Then Hoover moved toward a conclusion. The F.B.I. had next to nothing on the bomber. The Bureau had a few theories, but no witnesses and no clues. Nowhere to even start the investigation.

"Originally we thought this man was part of a network headed by a German agent named Duquaine. Fritz Duquaine, I think," Dick Wheeler volunteered politely. "But apparently he is not."

"How do you know?"

"We have every major ring infiltrated, to one degree or another," Wheeler said. "There's no mention of this man anywhere. He had shown up in a rumor somehow if we had something."

Cochrane nodded. It was just like the F.B.I. to tell him who or what the spy wasn't. He thought of the other letter he had typed that afternoon, the one to Morgan Guaranty. He wondered whether Patricia had mailed it.

At length, Hoover pushed some files together and Lerrick quickly came to his assistance, energetically arranging them in two piles for no visible reason.

"So then," Hoover said in conclusion, "Agent Cochrane, I'm confident that you'll be successful.

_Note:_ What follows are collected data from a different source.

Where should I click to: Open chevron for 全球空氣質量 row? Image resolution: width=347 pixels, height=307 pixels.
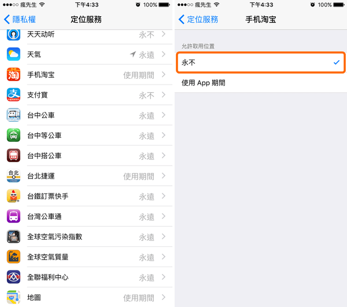click(164, 257)
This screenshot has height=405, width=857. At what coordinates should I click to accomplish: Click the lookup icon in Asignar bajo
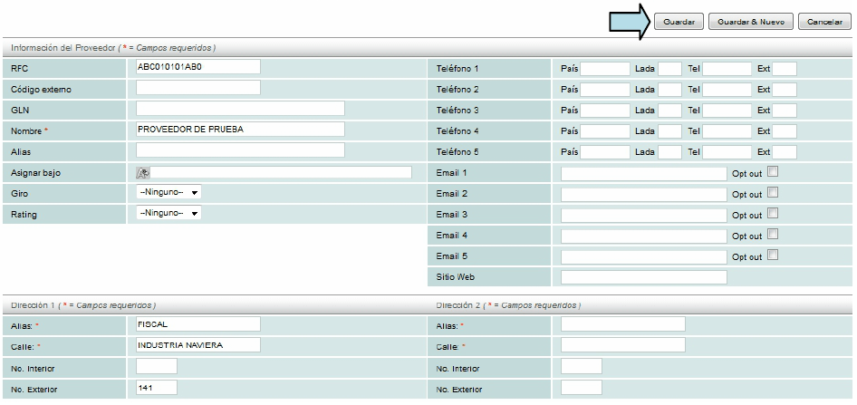142,172
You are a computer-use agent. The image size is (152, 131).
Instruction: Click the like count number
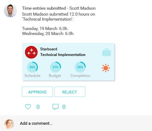(38, 107)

Quick and successful."

Then Hoover was out the door with not so much as a benedictory parting word. Lerrick was on the director's heels. They left Cochrane alone with Dick Wheeler, who exhaled a long breath, rose slowly, and with some effort buttoned the front of his jacket. His gaze moved slowly across the table to Cochrane and settled there.

"Got a fine one for you, don't we?" said Wheeler.

"Yes. Naturally," Cochrane answered, examining a dozen tattered file folders. "I can keep these?"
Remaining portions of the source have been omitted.